■ **Exercise directions**:
Every entry here needs to be repeated exactly.

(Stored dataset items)

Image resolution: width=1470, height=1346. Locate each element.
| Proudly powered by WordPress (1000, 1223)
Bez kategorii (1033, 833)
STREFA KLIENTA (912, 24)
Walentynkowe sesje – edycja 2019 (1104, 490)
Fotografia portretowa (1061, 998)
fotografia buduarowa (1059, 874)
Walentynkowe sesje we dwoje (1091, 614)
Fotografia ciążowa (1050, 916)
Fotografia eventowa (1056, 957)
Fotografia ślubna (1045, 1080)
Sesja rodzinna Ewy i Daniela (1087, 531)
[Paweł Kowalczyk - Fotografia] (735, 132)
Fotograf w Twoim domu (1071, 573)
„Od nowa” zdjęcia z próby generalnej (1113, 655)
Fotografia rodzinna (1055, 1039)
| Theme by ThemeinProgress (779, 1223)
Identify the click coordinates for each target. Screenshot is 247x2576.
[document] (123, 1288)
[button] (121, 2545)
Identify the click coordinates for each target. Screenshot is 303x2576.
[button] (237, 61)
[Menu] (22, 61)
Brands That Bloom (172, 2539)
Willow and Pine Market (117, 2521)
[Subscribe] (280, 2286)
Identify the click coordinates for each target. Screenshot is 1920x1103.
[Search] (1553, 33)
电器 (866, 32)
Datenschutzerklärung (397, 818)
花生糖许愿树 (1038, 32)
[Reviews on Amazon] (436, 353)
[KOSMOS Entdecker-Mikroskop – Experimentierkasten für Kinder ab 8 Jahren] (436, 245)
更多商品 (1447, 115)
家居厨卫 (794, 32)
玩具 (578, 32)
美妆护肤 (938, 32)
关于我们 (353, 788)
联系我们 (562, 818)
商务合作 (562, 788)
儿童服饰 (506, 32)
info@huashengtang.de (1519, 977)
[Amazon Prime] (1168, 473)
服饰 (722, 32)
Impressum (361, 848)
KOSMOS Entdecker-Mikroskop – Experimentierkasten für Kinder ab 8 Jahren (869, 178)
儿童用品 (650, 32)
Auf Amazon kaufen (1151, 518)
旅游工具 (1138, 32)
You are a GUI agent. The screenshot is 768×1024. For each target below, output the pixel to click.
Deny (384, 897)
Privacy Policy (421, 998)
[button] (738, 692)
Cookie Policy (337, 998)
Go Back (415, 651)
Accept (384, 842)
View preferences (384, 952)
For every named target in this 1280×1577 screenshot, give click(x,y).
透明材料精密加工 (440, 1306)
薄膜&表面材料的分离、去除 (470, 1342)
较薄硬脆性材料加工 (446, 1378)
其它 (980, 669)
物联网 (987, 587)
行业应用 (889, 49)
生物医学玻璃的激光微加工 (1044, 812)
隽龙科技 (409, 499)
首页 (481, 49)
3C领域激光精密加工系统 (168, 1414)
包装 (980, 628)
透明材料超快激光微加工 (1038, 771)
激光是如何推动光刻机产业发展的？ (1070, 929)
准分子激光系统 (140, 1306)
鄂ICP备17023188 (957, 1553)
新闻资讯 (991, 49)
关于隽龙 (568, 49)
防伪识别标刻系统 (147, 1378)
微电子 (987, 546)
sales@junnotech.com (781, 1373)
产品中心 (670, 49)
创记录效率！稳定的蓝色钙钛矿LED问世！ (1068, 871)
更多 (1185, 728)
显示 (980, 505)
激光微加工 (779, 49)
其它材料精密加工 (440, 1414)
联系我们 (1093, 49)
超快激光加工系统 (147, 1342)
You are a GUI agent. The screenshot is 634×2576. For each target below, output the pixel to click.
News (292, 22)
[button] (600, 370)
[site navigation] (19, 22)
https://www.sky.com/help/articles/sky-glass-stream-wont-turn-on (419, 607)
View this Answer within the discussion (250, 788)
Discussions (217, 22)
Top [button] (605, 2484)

■ **Task solution**:
Image resolution: width=1470, height=1346. Locate each element.
| Proudly powered by WordPress (1000, 1223)
Bez kategorii (1033, 833)
STREFA KLIENTA (912, 24)
Walentynkowe sesje – edycja 2019 (1104, 490)
Fotografia portretowa (1061, 998)
fotografia buduarowa (1059, 874)
Walentynkowe sesje we dwoje (1091, 614)
Fotografia ciążowa (1050, 916)
Fotografia eventowa (1056, 957)
Fotografia ślubna (1045, 1080)
Sesja rodzinna Ewy i Daniela (1087, 531)
[Paweł Kowalczyk - Fotografia] (735, 132)
Fotograf w Twoim domu (1071, 573)
„Od nowa” zdjęcia z próby generalnej (1113, 655)
Fotografia rodzinna (1055, 1039)
| Theme by ThemeinProgress (779, 1223)
Identify the click coordinates for each target. Screenshot is 247x2576.
[document] (123, 1288)
[button] (121, 2545)
Identify the click coordinates for each target. Screenshot is 303x2576.
[button] (237, 61)
[Menu] (22, 61)
Brands That Bloom (172, 2539)
Willow and Pine Market (117, 2521)
[Subscribe] (280, 2286)
Identify the click coordinates for each target. Screenshot is 1920x1103.
[Search] (1553, 33)
电器 (866, 32)
Datenschutzerklärung (397, 818)
花生糖许愿树 (1038, 32)
[Reviews on Amazon] (436, 353)
[KOSMOS Entdecker-Mikroskop – Experimentierkasten für Kinder ab 8 Jahren] (436, 245)
更多商品 (1447, 115)
家居厨卫 (794, 32)
玩具 (578, 32)
美妆护肤 (938, 32)
关于我们 (353, 788)
联系我们 (562, 818)
商务合作 (562, 788)
儿童服饰 (506, 32)
info@huashengtang.de (1519, 977)
[Amazon Prime] (1168, 473)
服饰 (722, 32)
Impressum (361, 848)
KOSMOS Entdecker-Mikroskop – Experimentierkasten für Kinder ab 8 Jahren (869, 178)
儿童用品 (650, 32)
Auf Amazon kaufen (1151, 518)
旅游工具 (1138, 32)
You are a GUI agent. The screenshot is 768×1024. For each target below, output the pixel to click.
Deny (384, 897)
Privacy Policy (421, 998)
[button] (738, 692)
Cookie Policy (337, 998)
Go Back (415, 651)
Accept (384, 842)
View preferences (384, 952)
For every named target in this 1280×1577 screenshot, give click(x,y).
透明材料精密加工 (440, 1306)
薄膜&表面材料的分离、去除 (470, 1342)
较薄硬脆性材料加工 (446, 1378)
其它 (980, 669)
物联网 (987, 587)
行业应用 (889, 49)
生物医学玻璃的激光微加工 (1044, 812)
隽龙科技 (409, 499)
首页 (481, 49)
3C领域激光精密加工系统 (168, 1414)
包装 (980, 628)
透明材料超快激光微加工 (1038, 771)
激光是如何推动光刻机产业发展的？ (1070, 929)
准分子激光系统 (140, 1306)
鄂ICP备17023188 (957, 1553)
新闻资讯 (991, 49)
关于隽龙 (568, 49)
防伪识别标刻系统 (147, 1378)
微电子 (987, 546)
sales@junnotech.com (781, 1373)
产品中心 (670, 49)
创记录效率！稳定的蓝色钙钛矿LED问世！ (1068, 871)
更多 (1185, 728)
显示 (980, 505)
激光微加工 (779, 49)
其它材料精密加工 (440, 1414)
联系我们 (1093, 49)
超快激光加工系统 (147, 1342)
You are a GUI agent. The screenshot is 634×2576. For each target below, output the pixel to click.
News (292, 22)
[button] (600, 370)
[site navigation] (19, 22)
https://www.sky.com/help/articles/sky-glass-stream-wont-turn-on (419, 607)
View this Answer within the discussion (250, 788)
Discussions (217, 22)
Top [button] (605, 2484)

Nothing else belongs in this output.